Business’ Big Data Problem: Data Quality

Stephen DeAngelis

December 2, 2022

There is almost universal recognition that the age in which we live is dominated by data. Data is the sine qua non of the Digital Age. Here’s the problem: According to a survey conducted by HFS Research, “75 percent of business executives do not have a high-level of trust in their data. … This lack of trust comes despite 89 percent of executives surveyed saying a high level of data quality was critical for success.”[1] It’s hard to imagine how an organization can succeed in the Digital Age if its executives lack trust in what their data is telling them.

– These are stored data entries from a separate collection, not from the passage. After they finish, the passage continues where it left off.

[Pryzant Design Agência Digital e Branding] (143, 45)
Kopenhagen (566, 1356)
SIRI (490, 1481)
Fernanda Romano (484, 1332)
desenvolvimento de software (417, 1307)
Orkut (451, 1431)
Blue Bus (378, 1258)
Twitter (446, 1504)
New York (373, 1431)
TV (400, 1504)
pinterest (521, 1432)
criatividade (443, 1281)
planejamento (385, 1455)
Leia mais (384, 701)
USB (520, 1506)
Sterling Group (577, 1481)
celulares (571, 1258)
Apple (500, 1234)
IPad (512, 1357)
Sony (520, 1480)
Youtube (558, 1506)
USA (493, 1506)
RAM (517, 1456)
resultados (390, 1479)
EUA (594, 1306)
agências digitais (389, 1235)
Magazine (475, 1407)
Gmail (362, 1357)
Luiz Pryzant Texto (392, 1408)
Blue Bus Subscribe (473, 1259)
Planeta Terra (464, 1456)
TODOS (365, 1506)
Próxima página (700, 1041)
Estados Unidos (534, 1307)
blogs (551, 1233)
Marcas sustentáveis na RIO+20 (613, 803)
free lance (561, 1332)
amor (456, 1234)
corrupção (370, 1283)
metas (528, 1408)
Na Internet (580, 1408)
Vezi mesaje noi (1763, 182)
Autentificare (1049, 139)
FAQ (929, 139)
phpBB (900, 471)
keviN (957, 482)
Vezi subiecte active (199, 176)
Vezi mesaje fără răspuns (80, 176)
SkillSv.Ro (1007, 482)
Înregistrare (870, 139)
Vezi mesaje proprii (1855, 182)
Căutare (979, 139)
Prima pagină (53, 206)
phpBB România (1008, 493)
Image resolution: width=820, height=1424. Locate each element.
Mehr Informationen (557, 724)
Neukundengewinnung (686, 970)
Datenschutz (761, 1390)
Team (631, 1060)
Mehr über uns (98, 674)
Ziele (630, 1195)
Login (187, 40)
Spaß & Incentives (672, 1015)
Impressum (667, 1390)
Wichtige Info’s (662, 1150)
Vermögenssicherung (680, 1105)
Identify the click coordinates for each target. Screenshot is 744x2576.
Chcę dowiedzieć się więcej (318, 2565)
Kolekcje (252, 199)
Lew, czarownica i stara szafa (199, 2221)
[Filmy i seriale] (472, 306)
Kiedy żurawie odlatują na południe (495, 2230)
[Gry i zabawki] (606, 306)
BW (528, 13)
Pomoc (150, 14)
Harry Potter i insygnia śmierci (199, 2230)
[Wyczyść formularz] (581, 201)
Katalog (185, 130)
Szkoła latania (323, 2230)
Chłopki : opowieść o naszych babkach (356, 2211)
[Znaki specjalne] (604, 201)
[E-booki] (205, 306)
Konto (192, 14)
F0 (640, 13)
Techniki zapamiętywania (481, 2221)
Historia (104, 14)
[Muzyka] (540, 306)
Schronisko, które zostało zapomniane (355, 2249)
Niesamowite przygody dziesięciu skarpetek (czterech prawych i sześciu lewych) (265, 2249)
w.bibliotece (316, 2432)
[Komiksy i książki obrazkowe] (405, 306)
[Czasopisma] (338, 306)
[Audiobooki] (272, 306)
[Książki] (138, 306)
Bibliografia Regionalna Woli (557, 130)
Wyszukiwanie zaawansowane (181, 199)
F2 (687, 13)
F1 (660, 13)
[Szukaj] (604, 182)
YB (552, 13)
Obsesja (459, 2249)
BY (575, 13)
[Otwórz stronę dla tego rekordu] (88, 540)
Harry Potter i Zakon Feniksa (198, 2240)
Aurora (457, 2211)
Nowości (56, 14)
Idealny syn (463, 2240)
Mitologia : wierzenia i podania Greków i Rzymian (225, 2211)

Tech writer David Curry explains, “As organizations continue to collect more data from an ever-expanding amount of sources, the need for proper data management is critical to ensure future success.”[2] As a result, it appears job one for businesses is to improve data quality.

Improving Data Quality

Business consultant Tejasvi Addagada observes, “As organizations digitize customer journeys, the implications of low-quality data are multiplied manyfold.”[3] It’s the old story of “garbage in, garbage out.” At the same time, data sitting unanalyzed in a large database provides little to no value. Value is derived from analysis. Today, because databases are so enormous, data analysis is more often than not carried out by some form of cognitive technology (aka artificial intelligence). To avoid the “garbage in, garbage out” trap, Addagada advises companies to strengthen their data controls and pay attention to “data quality dimensions.” He insists data quality dimensions are essential for the proper performance of AI models. He suggests there are three important data quality dimensions. They are:

• Accuracy: “How well does data reflect reality, like a phone number from a customer?”

• Completeness: “Is there complete data available to process for a specific purpose, like ‘housing expense’ to provide a loan? (Column completeness — Is the complete ‘phone number’ available? Group completeness — Are all attributes of ‘address’ available?) Is there complete fill rate in storage to process all customers?”

• Validity: “Is data in a specific format? Does it follow business rules? Is it in an unusable format to be processed?”

Tech analyst Benedict Evans puts a different spin on the data quality problem. He suggests organizations stop looking at data and start looking at information. He explains, “Technology is full of narratives, but one of the loudest and most persistent concerns artificial intelligence and something called ‘data’. AI is the future, we are told, and it’s all about data — and data is the future, and we should own it and maybe be paid for it. And countries need data strategies and data sovereignty, too. Data is the new oil. This is mostly nonsense. There is no such thing as ‘data’, it isn’t worth anything, and it doesn’t belong to you anyway. Most obviously, data is not one thing, but innumerable different collections of information, each of them specific to a particular application, that can’t be used for anything else.”[4]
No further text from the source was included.